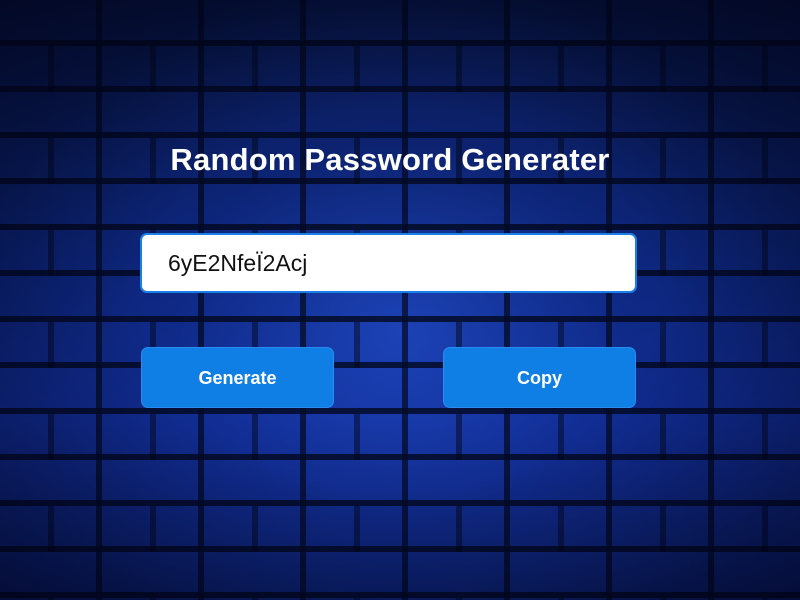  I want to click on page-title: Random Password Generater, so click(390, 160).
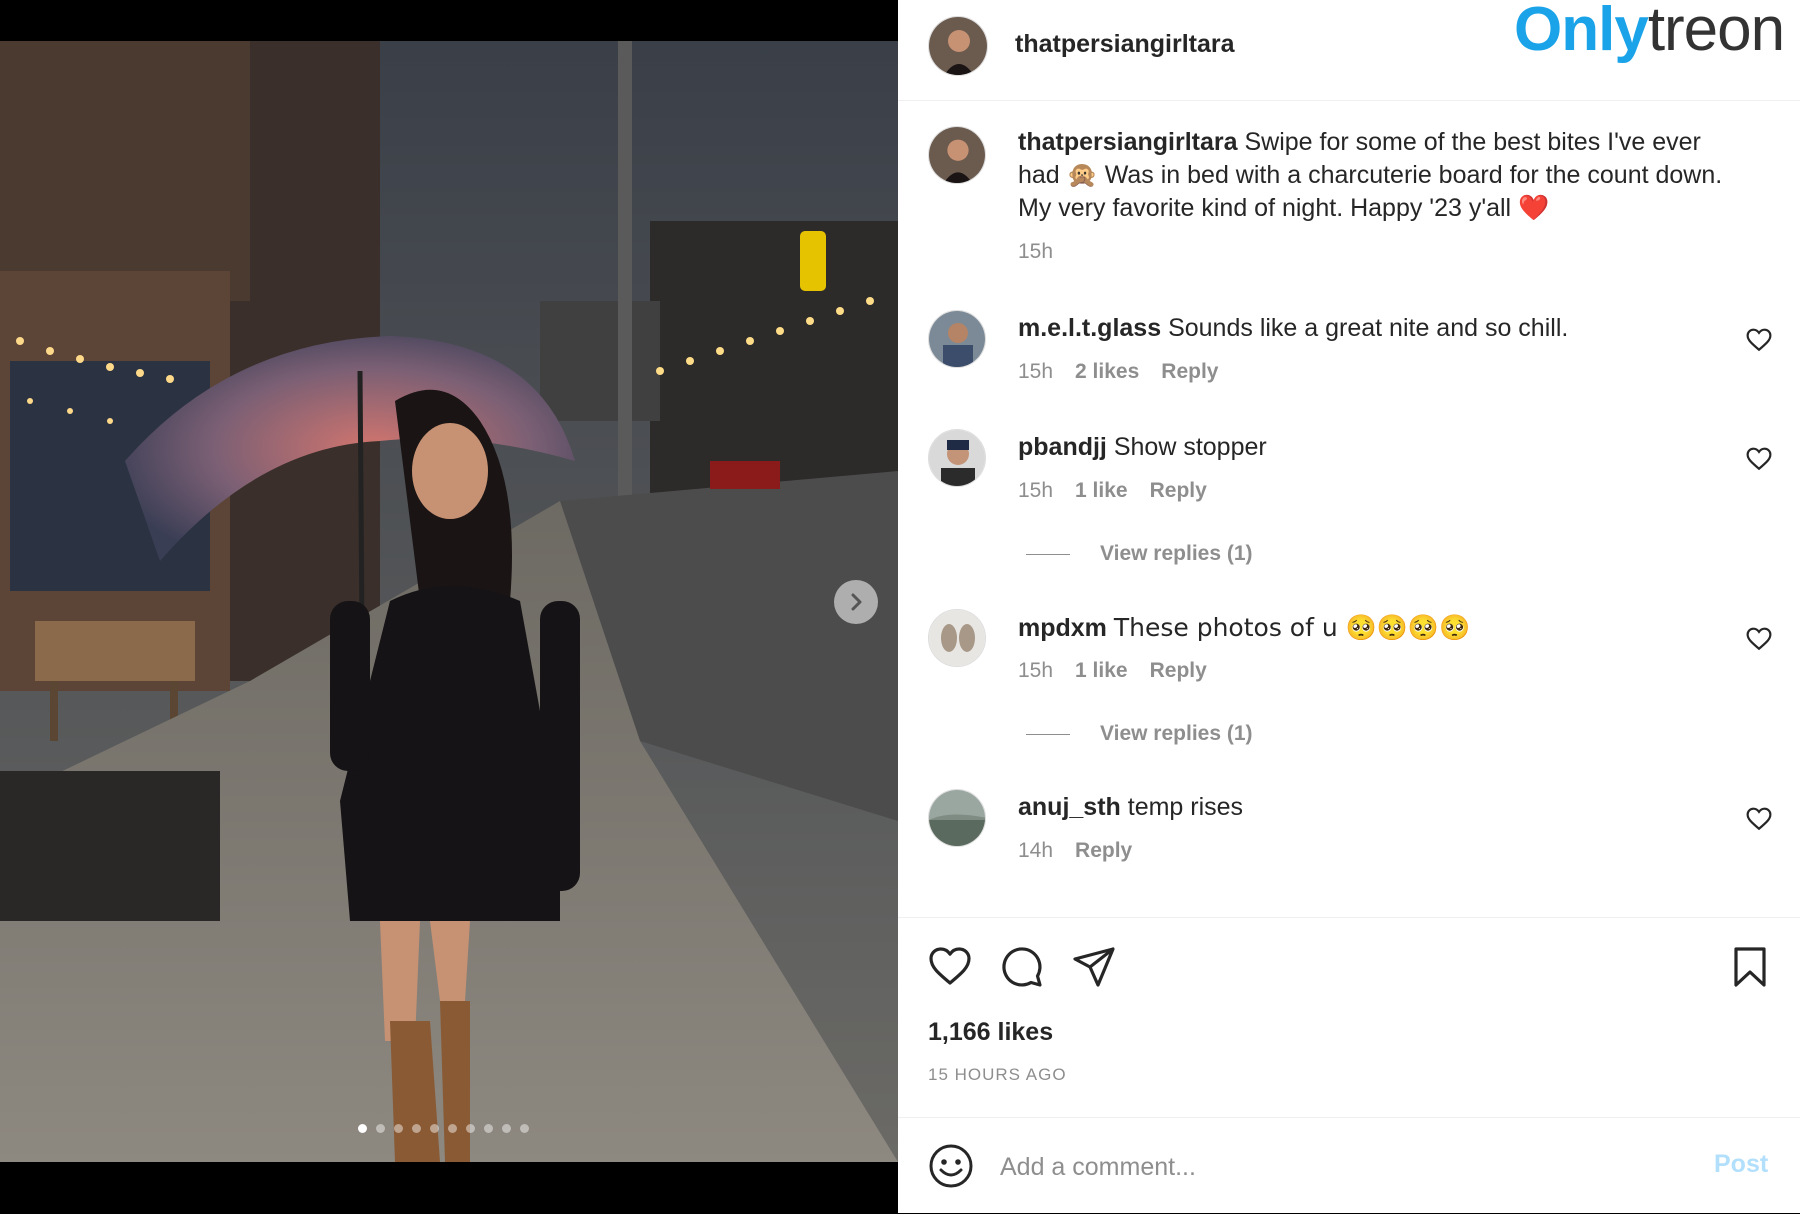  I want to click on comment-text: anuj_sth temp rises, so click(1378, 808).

---

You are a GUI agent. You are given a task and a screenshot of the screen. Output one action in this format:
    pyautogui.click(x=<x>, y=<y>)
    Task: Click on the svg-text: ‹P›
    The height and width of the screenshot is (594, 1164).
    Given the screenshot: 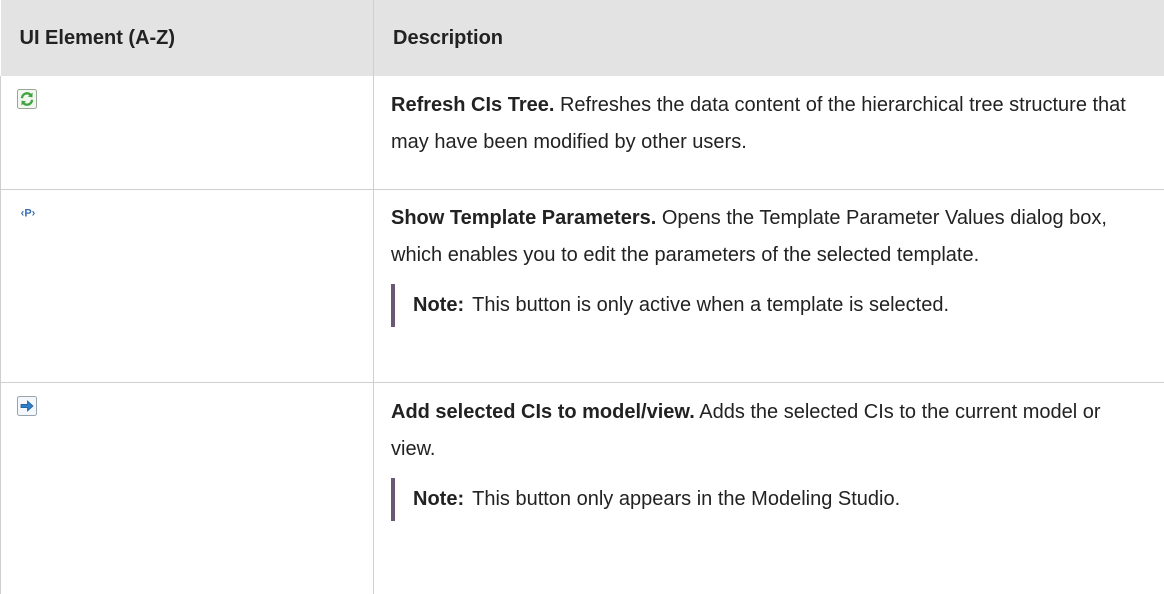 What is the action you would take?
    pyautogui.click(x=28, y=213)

TASK ITEM —
Starting with the line containing "I want to click on page-title: Random" and going on through the line containing "I want to click on comment-text: anuj_sth", lay out these records as a Markdown table with the columns No. and Record, one row per line and no blank lines. Leave the pictures out of your answer.

WRITTEN ANSWER —
| No. | Record |
|---|---|
| 1 |   I want to click on page-title: Random Password Generater, so click(390, 160). |
| 2 |   I want to click on comment-text: anuj_sth temp rises, so click(1378, 808). |